■ BRIEF:
Continue the page below on slow weight gain in infants and children, beginning right after its last sentence.

■ SELECTED EXCERPT:
______________________________
Slow Weight Gain in Infants and Children | Symptoms & Causes

What are the symptoms of slow weight gain?

One of the most obvious symptoms of slow weight gain is size: your child is much smaller than other children their age. This may include weight, height and size of their head.

If your baby is not getting enough calories, you may notice the following symptoms:

  • lost interest in the world around them
  • extreme sleepiness
  • frequent crying and fussiness
  • missed physical milestones: not rolling over, sitting up or walking at the same time as other kids their age

What causes slow weight gain?

Several possible factors can cause slow weight gain, from a medical condition to social or financial hardship. Anything that interferes with a child’s access to food or ability to digest food can impair their growth. Often it is caused by a combination of factors.

Medical causes:

  • Premature birth can make it hard for your child to feed until the muscles they use to suck and swallow fully develop.
  • Down syndrome can also interfere with a child’s ability to suck and swallow.
______________________________
■ PROVIDED INFORMATION:
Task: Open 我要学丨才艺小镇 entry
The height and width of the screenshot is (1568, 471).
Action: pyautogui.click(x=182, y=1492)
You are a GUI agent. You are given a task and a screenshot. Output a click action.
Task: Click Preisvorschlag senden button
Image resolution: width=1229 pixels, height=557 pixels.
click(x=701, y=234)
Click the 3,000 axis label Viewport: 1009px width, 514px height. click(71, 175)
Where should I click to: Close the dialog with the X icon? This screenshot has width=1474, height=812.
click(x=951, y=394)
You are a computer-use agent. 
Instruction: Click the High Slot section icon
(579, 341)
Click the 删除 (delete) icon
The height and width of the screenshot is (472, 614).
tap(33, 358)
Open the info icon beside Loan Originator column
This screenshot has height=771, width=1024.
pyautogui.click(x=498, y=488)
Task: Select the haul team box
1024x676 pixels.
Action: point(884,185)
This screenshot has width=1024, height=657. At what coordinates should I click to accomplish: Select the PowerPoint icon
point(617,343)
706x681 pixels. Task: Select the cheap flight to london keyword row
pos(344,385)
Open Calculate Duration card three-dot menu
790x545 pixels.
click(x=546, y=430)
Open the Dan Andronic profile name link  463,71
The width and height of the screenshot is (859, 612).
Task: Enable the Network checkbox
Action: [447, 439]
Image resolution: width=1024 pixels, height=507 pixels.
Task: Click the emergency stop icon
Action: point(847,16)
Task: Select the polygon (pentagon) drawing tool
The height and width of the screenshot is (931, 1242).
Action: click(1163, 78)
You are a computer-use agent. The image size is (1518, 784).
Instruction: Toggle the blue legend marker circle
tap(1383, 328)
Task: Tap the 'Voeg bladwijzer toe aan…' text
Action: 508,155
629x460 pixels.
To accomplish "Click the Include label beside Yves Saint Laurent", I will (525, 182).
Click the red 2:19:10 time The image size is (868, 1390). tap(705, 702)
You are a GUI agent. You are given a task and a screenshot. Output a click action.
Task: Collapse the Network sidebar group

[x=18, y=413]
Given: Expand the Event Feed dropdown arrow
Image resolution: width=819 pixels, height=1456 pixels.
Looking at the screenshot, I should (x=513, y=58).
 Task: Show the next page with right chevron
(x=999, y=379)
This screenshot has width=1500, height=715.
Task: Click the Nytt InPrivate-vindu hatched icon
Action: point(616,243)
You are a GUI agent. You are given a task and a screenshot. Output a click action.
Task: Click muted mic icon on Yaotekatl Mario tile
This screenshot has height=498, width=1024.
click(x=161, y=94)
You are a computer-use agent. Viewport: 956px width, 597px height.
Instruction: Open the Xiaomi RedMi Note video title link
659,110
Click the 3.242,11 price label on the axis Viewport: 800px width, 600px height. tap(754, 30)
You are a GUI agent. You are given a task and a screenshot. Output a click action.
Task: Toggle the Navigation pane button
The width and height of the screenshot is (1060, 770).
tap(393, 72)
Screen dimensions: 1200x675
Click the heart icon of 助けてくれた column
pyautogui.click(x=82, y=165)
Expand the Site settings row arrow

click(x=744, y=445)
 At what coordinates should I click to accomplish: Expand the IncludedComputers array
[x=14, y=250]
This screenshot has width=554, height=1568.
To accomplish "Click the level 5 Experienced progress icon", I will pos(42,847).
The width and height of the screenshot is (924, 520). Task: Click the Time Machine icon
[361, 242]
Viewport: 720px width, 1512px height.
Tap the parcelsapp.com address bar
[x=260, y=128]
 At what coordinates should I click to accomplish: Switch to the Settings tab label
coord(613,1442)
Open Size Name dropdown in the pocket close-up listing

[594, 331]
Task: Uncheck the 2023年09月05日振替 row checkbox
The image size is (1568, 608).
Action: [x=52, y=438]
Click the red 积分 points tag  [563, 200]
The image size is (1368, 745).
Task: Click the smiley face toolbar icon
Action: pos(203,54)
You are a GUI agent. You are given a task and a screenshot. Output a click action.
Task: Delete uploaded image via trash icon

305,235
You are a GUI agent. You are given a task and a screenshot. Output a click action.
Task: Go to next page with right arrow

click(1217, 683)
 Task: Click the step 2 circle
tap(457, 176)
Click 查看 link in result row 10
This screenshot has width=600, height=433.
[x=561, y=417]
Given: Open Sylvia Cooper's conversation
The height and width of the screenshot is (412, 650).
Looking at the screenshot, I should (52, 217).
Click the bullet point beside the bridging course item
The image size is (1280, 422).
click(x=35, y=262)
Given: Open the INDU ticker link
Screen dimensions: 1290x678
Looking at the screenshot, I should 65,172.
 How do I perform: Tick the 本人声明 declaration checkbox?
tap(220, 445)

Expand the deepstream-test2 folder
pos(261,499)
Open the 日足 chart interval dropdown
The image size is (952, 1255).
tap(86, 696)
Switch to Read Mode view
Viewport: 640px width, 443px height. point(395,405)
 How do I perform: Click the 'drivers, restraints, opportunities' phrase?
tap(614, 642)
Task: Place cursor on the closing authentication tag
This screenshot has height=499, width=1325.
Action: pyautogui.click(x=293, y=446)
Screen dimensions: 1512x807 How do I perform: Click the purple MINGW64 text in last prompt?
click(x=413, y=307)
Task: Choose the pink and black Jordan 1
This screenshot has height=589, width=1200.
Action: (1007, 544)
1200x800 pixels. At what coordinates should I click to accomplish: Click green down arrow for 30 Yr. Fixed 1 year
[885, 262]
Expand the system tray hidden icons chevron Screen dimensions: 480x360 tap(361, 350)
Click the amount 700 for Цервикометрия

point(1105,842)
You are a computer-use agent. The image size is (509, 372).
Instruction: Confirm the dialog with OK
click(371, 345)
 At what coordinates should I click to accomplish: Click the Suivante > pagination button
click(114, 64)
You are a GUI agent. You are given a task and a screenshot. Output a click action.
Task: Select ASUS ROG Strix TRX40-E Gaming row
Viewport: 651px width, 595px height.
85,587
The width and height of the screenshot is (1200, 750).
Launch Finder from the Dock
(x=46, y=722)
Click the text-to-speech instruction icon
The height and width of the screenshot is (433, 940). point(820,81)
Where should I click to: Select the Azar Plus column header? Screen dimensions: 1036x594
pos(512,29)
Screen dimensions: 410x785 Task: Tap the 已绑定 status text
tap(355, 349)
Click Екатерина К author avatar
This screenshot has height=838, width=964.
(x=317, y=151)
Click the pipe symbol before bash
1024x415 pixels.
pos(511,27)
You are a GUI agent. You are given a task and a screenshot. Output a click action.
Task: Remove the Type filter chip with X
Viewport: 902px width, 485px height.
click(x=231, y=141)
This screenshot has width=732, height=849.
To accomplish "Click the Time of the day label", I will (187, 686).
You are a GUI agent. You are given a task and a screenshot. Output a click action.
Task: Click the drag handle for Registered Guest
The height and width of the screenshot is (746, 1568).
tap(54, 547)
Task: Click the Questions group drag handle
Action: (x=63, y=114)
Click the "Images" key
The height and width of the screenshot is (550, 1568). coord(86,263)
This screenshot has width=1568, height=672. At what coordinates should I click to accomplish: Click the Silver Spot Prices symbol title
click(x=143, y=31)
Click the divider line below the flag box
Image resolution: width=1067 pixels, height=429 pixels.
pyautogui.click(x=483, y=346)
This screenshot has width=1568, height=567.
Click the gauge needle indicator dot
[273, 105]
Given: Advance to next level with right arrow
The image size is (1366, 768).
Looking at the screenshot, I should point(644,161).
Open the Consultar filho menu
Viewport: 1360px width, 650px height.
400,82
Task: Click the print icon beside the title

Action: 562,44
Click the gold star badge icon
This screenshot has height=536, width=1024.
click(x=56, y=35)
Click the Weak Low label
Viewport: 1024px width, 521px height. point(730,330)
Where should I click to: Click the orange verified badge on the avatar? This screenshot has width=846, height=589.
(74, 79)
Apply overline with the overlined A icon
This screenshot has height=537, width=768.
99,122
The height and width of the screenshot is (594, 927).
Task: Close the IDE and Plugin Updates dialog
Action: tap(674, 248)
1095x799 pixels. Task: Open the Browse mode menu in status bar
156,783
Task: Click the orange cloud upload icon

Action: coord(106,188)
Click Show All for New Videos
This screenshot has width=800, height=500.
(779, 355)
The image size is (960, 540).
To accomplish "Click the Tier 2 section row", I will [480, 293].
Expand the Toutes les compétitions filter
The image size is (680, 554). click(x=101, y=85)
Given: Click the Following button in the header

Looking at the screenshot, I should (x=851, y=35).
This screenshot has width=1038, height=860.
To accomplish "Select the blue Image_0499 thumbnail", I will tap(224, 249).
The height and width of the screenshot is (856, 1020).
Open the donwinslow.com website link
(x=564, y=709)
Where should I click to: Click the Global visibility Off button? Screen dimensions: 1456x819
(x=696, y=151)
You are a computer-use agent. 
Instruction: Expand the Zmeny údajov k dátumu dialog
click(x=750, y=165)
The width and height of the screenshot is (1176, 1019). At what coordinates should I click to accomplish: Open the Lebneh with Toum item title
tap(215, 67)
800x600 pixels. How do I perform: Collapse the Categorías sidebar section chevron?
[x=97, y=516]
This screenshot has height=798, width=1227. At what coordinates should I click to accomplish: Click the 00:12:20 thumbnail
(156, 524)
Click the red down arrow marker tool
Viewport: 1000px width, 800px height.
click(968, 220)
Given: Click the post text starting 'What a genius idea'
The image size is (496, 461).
______________________________
■ OUTPUT FOR THIS TASK:
  • Metabolic disorders like hypoglycemia, galactosemia or phenylketonuria can interfere with the body’s ability to convert food into energy.
  • Cystic fibrosis can prevent a child from absorbing calories.
  • A food allergy or food intolerance may limit what foods your child can eat without feeling ill.
  • Gastroesophageal reflux can cause your child to vomit frequently.
  • Anything that causes chronic diarrhea can prevent your child from receiving enough nutrition.

Social and financial causes:

  • Parents may not prepare formula correctly or understand how often their infant or child needs to eat.
  • Household stress from divorce, death or another disruption can cause a child to stop eating.
  • Poverty may make it hard for parents to provide enough food for their children.